• [PROBLEM DETAILS]:
No line before the one holding "Viewport: 1200px width, 675px" is wanted; restate word for word that line and all lines after it to the end of the entries, excluding pictures.

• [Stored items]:

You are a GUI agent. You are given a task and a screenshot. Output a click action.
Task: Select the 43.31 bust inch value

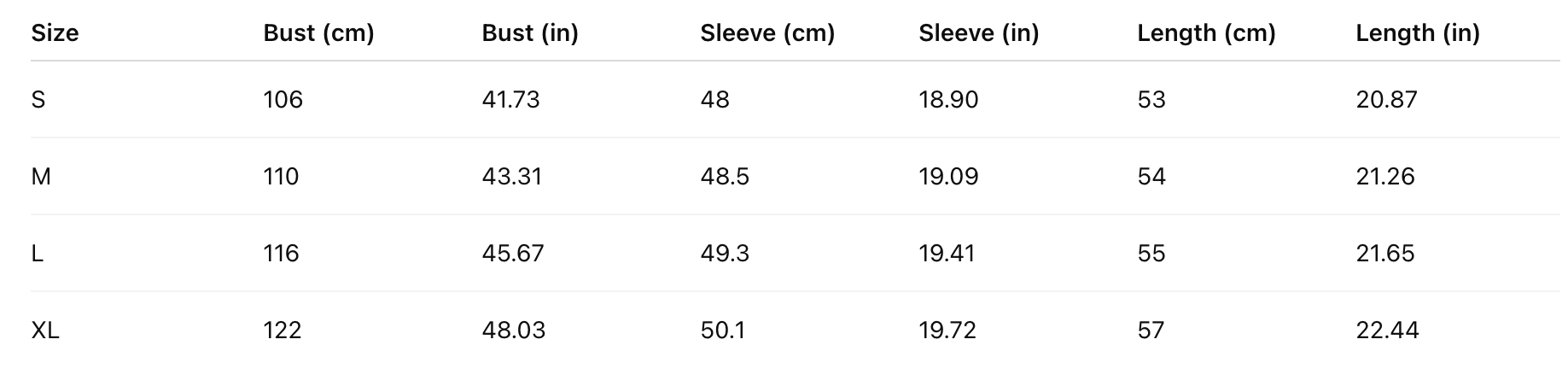(x=511, y=177)
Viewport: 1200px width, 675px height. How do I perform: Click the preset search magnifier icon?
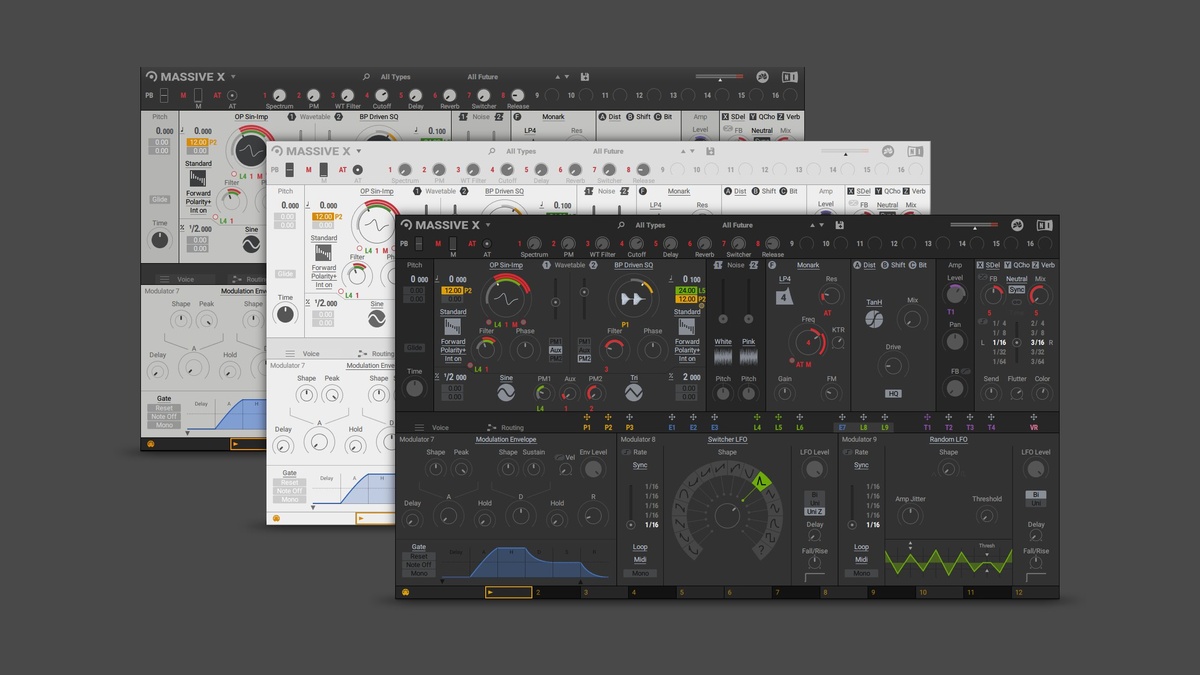[x=621, y=225]
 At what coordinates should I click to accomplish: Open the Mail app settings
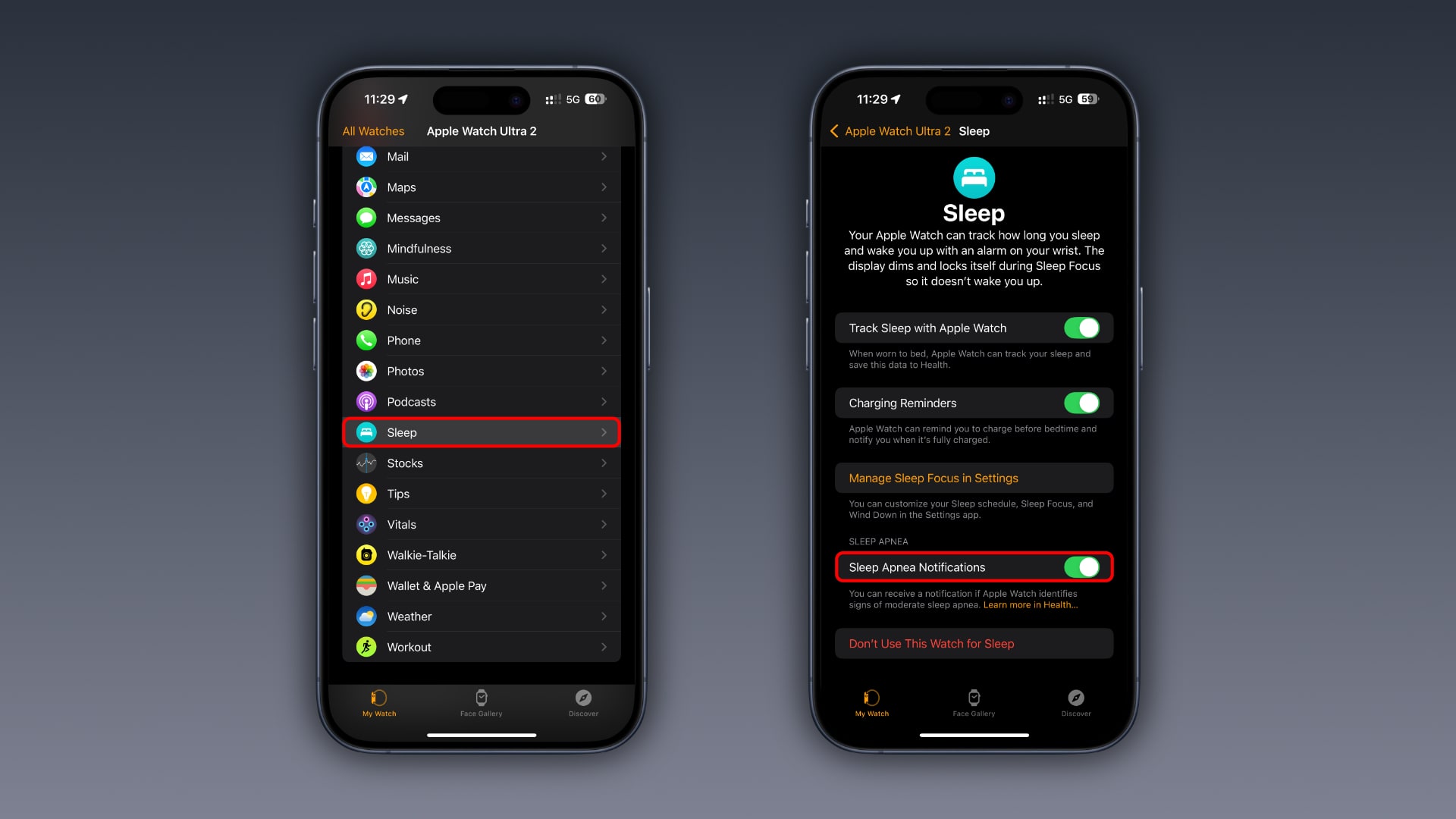[x=482, y=156]
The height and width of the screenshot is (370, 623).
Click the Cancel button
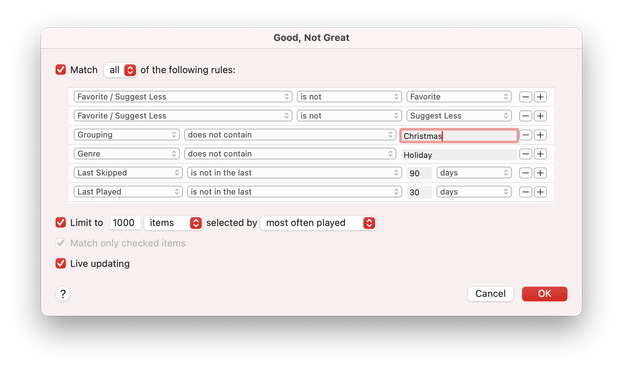tap(490, 294)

• [SOLUTION FOR THIS EXERCISE]:
Viewport: 1200px width, 675px height. How do I perform: Click the preset search magnifier icon?
[x=621, y=225]
 At what coordinates should I click to accomplish: Open the Mail app settings
[x=482, y=156]
The height and width of the screenshot is (370, 623).
Click the Cancel button
tap(490, 294)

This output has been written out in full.